How much you pay is really a local thing depending on the degree of service you get.


I would call around the local small business owners and see who they use, then contact them with your requirements. 


I know the web allows for remote accountants, but I am a dinosaur, I want to be able to walk in and do a face to face when something is wrong.


you can use this link to find a "local" proadvisor if you want



@Rustler wrote:


"I know the web allows for remote accountants, but I am a dinosaur..."


Ah, I have it in writing now!   LOL


Great answer for @MEANWOODBAXTER from Rustler. Spot on advice, as always. 
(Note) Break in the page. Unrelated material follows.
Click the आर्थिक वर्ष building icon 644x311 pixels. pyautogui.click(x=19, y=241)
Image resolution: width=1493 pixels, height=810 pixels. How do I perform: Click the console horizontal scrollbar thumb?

And I might add, it has been my experience that it is very important  to ask your potential accountant, "Do you USE QuickBooks Online and are comfortable logging in and making entries in it?"


I have had the opportunity to work with CPA's.  Many will begrudgingly use it.  When I finally found one to work with that is a wiz in QBO, it made the client processing so much easier at tax time.  




Community Host



Great question. I think a large part of it depends on your preferences. Online/remote accounting is becoming increasingly popular, but are you the type of person who needs in-person meetings to get the most out of your consultation? How many times a year do you see your accountant? Do they need to be industry-specific or are you fine with generalists? 
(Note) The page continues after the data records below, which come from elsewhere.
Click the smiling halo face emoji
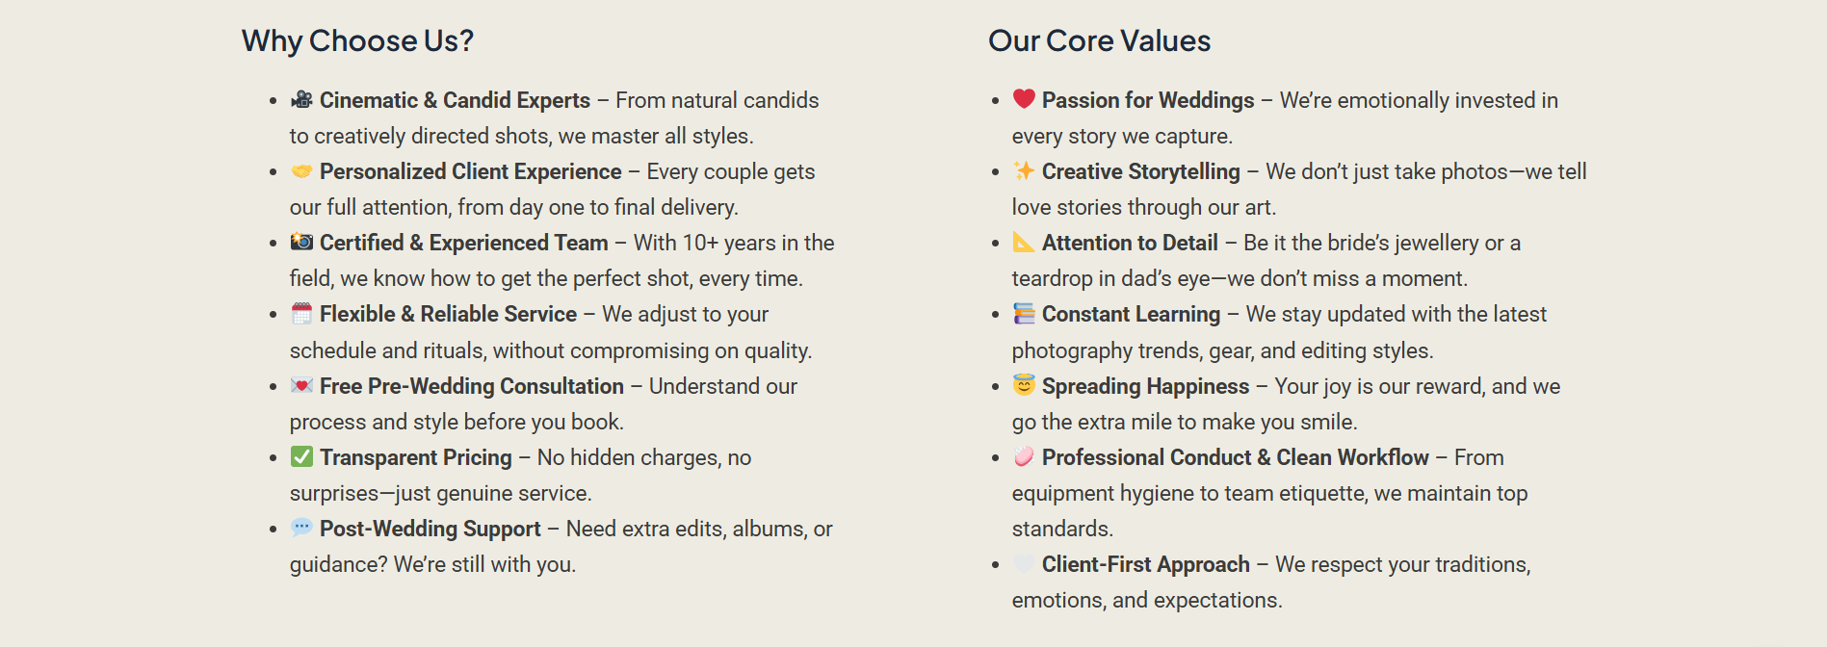Screen dimensions: 1827x647 pyautogui.click(x=1024, y=385)
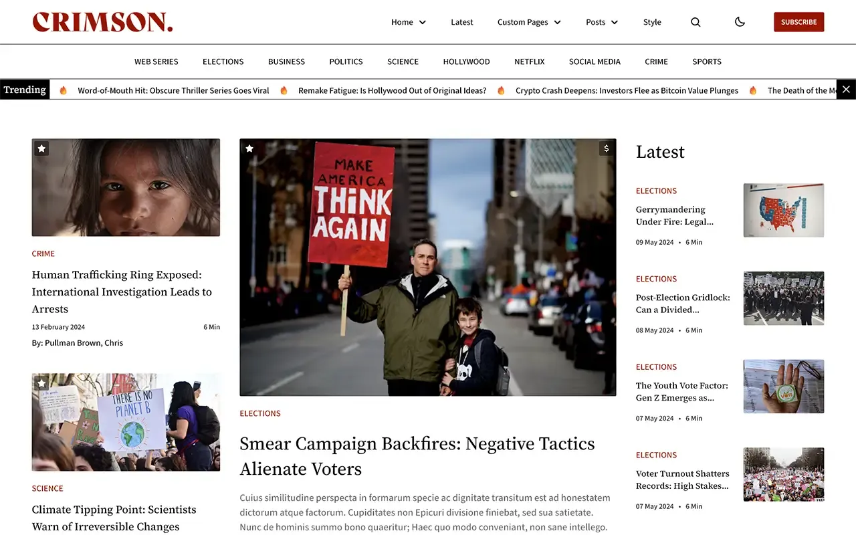Click star badge on Planet B photo
This screenshot has height=535, width=856.
[41, 383]
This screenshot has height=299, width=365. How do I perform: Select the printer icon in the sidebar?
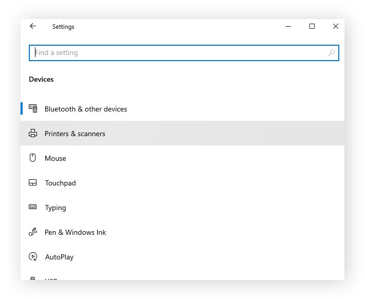tap(33, 134)
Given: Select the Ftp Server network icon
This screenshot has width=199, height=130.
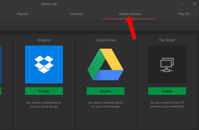Looking at the screenshot, I should point(167,64).
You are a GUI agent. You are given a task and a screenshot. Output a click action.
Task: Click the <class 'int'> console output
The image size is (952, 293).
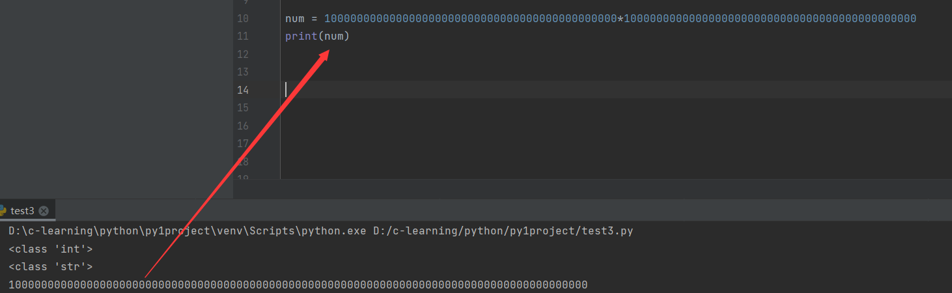51,249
Glad to hear the work has been drastically reduced. Has your accountant now become more of a checker than an advisor? 


And finally, with all the above answered, what do you think is a fair price for what you need? 

Community Backer ***

I work almost 100% remote with all of my clients and most I never meet in person and rarely speak to most of them on the phone ever, but is always their choice and they are welcome to call or we can meet anytime, but I tell them that is totally their call. All works fine remote with several for many years.  Two of them I had never met for a few years until the day they were finally audited I went to their office to assist (on DCAA Accounting System Audit) so met the client and the auditors (3) at the same time, but had been training them prior to audit and advising them on accounting for years before that, all knowing the audit would be coming. Industry-specific is definitely required in my GovCon industry, anyone not knowing industry will most likely not have a chance of getting through first audit much less the first 10 audits. Since I am talking from the consultant vs. client side, I will spare you on my hourly rate since I expect it would only be in range in my industry, so would likely sound very high to anyone here.